(Stored data)
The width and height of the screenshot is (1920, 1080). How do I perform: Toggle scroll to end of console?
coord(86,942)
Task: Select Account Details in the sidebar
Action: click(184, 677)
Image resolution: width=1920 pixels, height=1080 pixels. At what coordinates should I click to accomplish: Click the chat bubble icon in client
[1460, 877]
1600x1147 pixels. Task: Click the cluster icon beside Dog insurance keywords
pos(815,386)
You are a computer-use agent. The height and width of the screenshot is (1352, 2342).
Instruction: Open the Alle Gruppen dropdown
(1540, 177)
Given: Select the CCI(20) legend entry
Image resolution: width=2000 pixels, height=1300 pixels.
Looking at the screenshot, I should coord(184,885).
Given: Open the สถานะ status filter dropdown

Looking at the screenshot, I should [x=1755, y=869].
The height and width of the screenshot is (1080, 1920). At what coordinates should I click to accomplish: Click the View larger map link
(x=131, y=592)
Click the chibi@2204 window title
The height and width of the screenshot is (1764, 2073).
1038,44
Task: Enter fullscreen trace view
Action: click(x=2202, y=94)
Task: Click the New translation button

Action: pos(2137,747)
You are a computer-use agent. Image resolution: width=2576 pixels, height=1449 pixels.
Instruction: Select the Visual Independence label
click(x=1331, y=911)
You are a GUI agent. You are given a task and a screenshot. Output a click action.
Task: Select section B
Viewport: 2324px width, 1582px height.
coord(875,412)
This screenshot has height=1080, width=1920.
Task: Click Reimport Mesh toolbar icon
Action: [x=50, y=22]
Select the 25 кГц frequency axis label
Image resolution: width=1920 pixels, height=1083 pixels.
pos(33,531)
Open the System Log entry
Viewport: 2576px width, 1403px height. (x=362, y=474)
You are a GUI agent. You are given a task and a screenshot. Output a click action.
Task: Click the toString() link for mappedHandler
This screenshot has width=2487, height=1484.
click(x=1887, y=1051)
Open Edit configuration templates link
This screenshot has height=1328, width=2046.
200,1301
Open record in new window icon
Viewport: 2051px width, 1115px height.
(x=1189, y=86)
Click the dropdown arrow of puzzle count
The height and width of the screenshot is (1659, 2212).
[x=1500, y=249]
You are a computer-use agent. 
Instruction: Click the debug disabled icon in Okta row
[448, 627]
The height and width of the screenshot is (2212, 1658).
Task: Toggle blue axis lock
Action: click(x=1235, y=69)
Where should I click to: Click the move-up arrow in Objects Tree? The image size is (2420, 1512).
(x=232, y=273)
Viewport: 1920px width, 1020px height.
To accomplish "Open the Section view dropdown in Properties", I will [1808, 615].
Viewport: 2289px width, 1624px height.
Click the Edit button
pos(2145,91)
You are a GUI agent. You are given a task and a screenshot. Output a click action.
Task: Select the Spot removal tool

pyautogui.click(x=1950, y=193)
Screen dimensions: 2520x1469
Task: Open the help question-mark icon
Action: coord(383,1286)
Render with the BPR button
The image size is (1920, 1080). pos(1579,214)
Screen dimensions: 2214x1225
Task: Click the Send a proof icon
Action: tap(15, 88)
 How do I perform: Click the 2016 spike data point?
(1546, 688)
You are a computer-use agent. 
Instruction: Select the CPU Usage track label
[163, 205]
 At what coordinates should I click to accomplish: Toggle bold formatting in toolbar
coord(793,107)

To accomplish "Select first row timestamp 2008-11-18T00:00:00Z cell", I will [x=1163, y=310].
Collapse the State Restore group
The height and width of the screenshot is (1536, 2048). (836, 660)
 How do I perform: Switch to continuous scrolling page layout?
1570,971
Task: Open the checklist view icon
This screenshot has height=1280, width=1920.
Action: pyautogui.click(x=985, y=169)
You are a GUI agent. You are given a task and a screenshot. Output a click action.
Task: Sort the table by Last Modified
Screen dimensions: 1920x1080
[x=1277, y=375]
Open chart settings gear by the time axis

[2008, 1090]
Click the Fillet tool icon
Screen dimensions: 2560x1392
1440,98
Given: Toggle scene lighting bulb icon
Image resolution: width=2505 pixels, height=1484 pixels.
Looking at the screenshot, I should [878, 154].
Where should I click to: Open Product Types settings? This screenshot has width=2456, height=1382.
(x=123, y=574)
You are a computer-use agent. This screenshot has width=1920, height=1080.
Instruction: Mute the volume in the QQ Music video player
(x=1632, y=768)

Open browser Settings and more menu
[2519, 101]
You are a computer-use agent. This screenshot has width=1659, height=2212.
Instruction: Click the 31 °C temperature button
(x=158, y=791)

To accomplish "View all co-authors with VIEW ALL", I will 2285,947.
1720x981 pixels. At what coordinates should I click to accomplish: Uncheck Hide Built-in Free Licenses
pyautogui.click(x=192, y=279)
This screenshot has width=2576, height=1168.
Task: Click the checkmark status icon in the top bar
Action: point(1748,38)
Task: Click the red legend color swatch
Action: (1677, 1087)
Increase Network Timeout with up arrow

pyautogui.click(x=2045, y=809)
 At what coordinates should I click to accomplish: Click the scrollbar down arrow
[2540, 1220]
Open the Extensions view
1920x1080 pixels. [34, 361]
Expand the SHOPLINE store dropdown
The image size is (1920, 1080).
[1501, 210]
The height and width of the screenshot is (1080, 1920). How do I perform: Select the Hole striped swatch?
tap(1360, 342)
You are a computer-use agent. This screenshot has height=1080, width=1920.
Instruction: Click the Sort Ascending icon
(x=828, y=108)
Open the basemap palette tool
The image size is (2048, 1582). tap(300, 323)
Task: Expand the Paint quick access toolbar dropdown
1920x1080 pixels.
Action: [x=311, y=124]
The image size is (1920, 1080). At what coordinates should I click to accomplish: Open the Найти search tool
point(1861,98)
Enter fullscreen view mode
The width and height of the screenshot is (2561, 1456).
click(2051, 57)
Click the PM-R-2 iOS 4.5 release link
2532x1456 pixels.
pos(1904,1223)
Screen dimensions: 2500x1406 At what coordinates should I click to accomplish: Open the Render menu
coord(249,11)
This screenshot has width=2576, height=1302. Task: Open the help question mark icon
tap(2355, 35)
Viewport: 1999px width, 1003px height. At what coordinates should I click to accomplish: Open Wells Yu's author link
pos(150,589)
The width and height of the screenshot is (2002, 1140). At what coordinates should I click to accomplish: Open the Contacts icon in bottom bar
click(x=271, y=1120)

◆ Problem description
Copy every line of the entries above in which "computer" occurs.

◆ Finished exercise
You are a computer-use agent. The height and width of the screenshot is (1352, 2342).
You are a computer-use agent. Image resolution: width=2576 pixels, height=1449 pixels.
You are a computer-use agent. 
You are a computer-use agent. 
You are a computer-use agent. This screenshot has width=1920, height=1080.
You are a computer-use agent. This screenshot has width=1659, height=2212.
You are a computer-use agent. This screenshot has height=1080, width=1920.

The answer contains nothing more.